What to produce: When you reach the line that contains "This screenshot has height=442, width=430.", begin copying exactly and continue through the last line below. Do not copy pictures.

Material for the task:

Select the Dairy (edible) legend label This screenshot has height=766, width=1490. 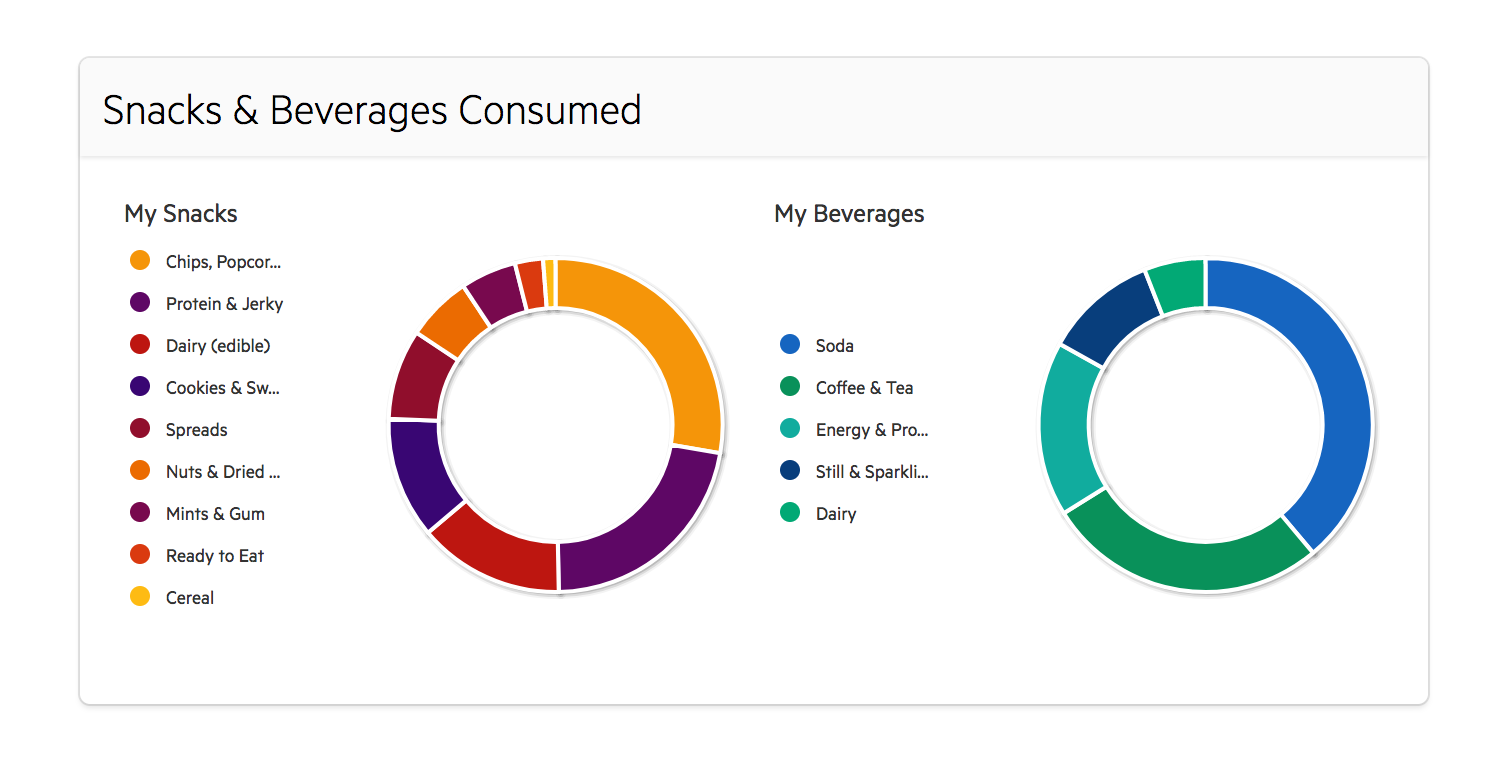click(x=218, y=346)
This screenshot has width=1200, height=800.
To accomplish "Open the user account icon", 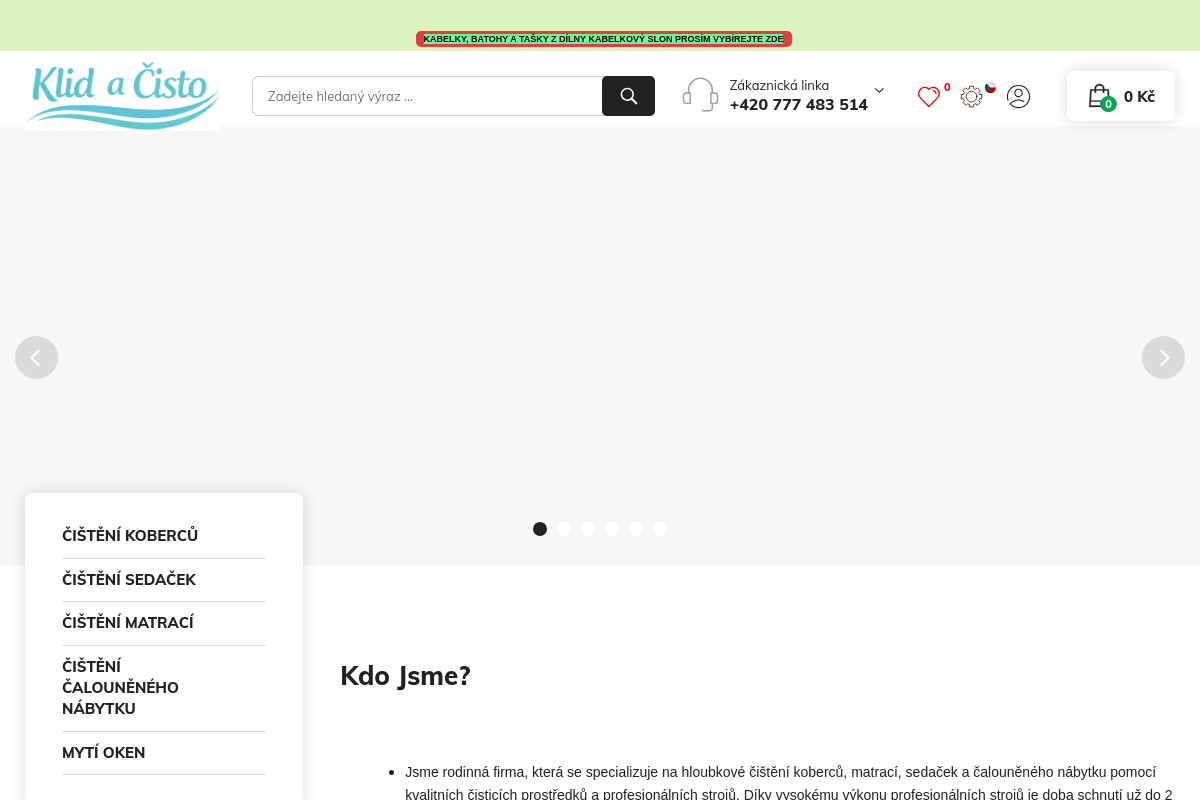I will click(1018, 96).
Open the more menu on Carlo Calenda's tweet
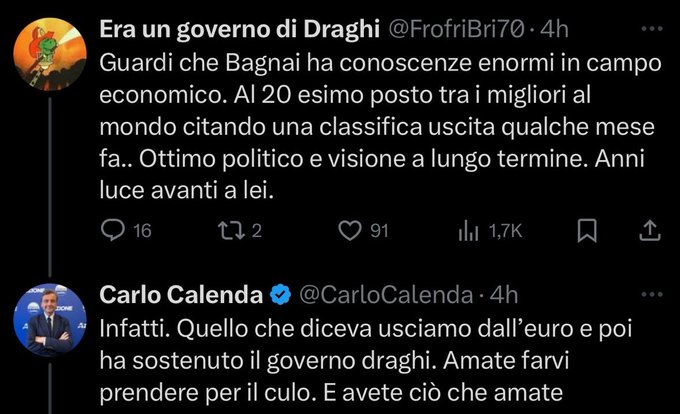This screenshot has width=680, height=414. (651, 293)
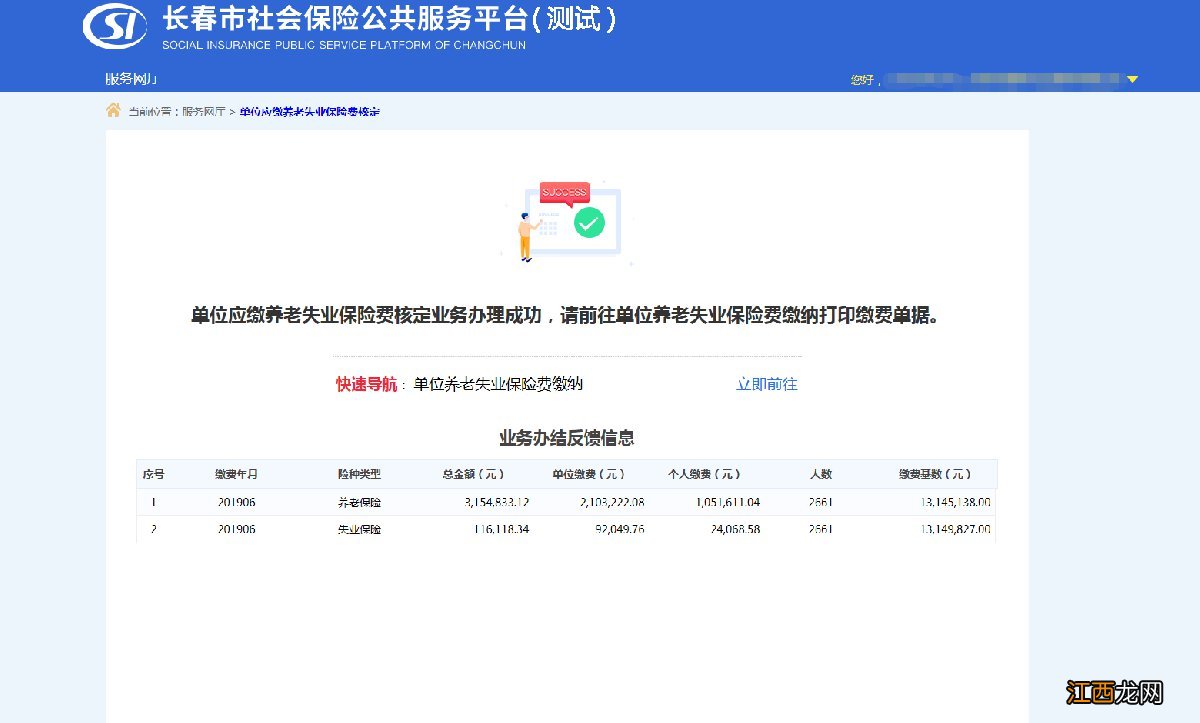Screen dimensions: 1200x723
Task: Select the 养老保险 row in the table
Action: (361, 502)
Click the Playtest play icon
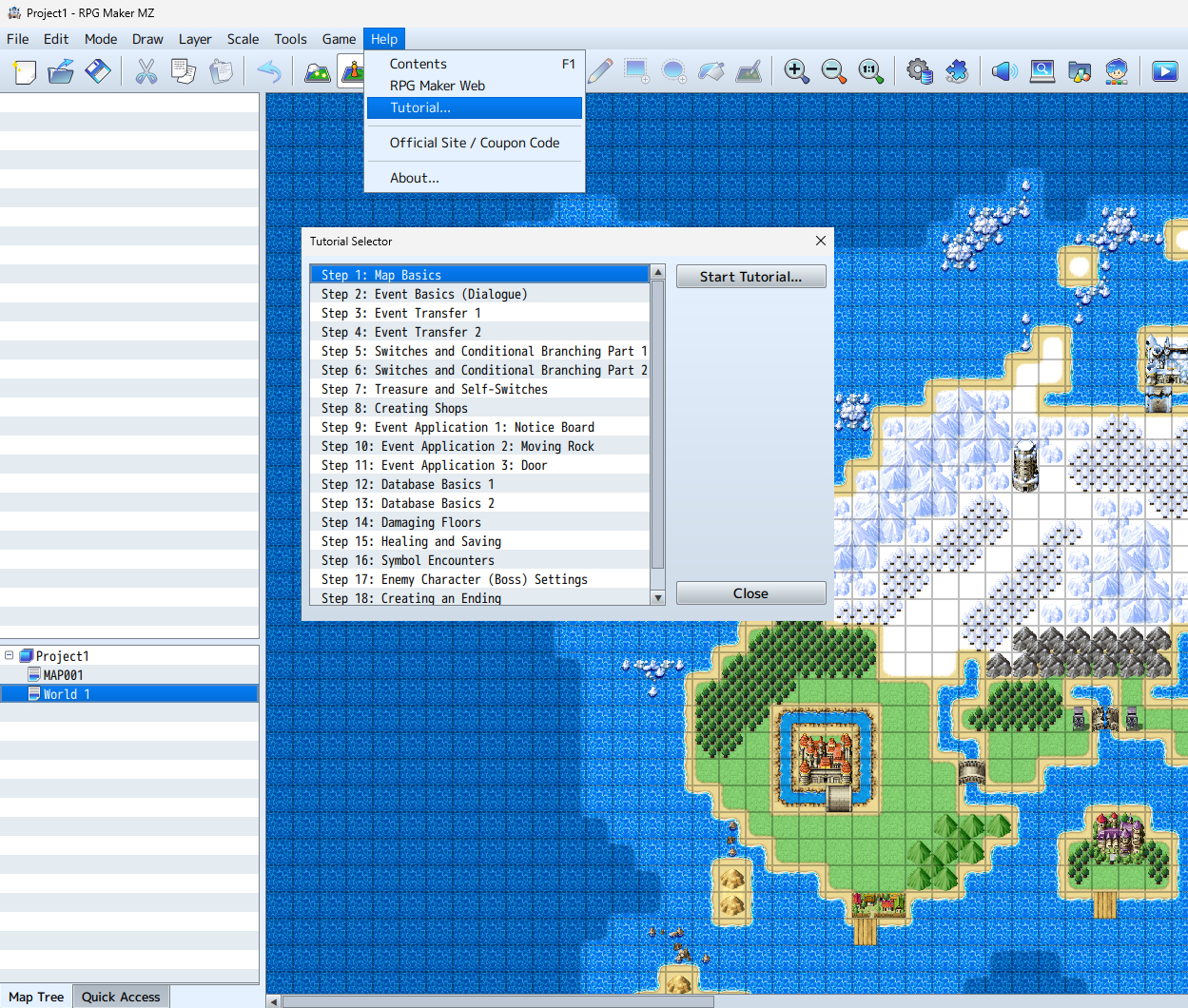 click(x=1164, y=71)
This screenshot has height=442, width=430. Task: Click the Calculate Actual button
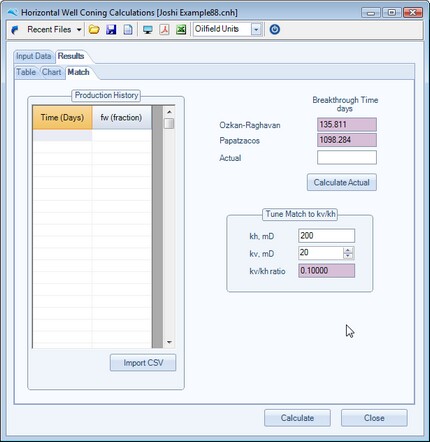(x=342, y=182)
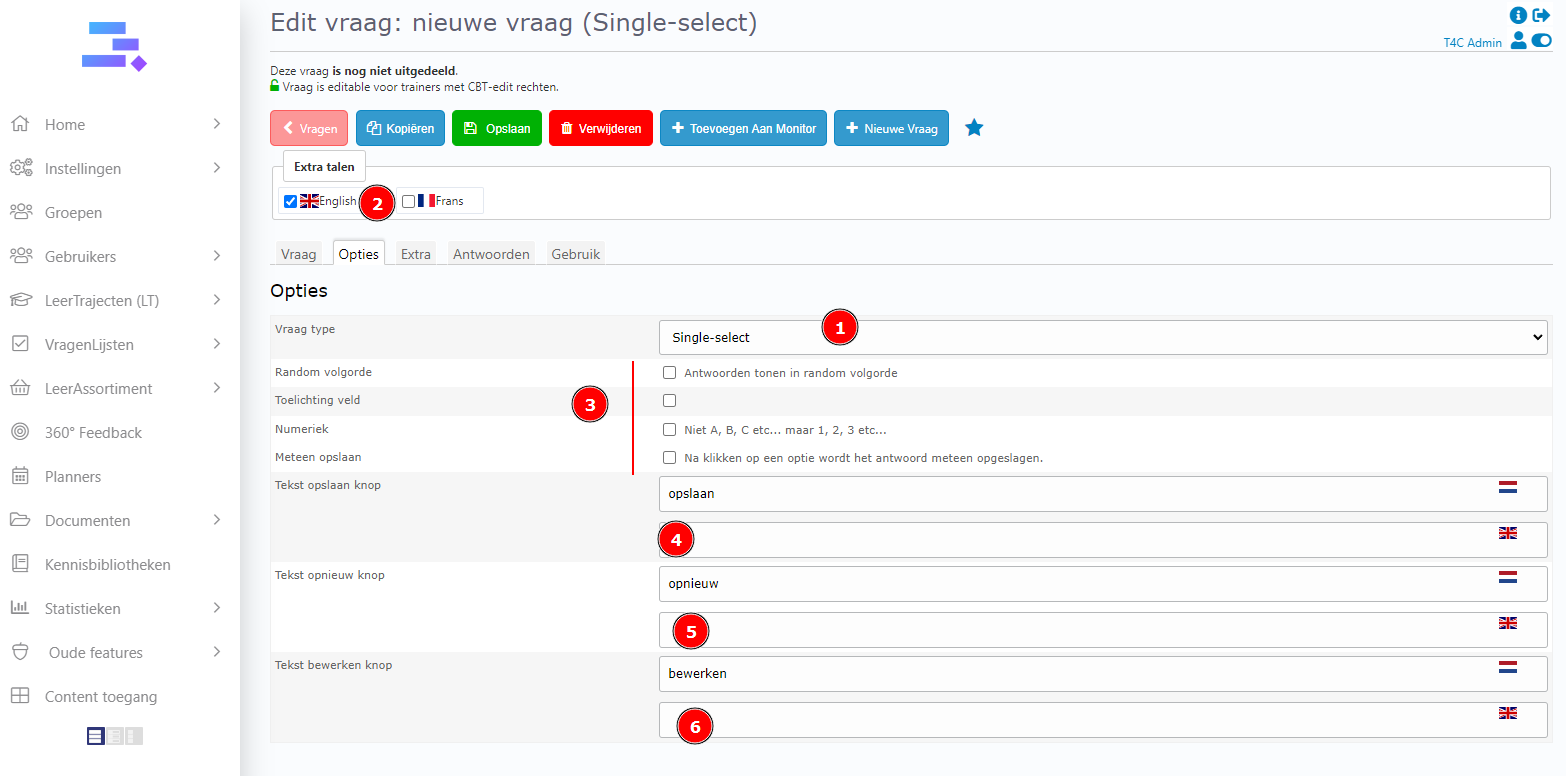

Task output:
This screenshot has height=442, width=430. Task: Click the Calculate Actual button
(x=342, y=182)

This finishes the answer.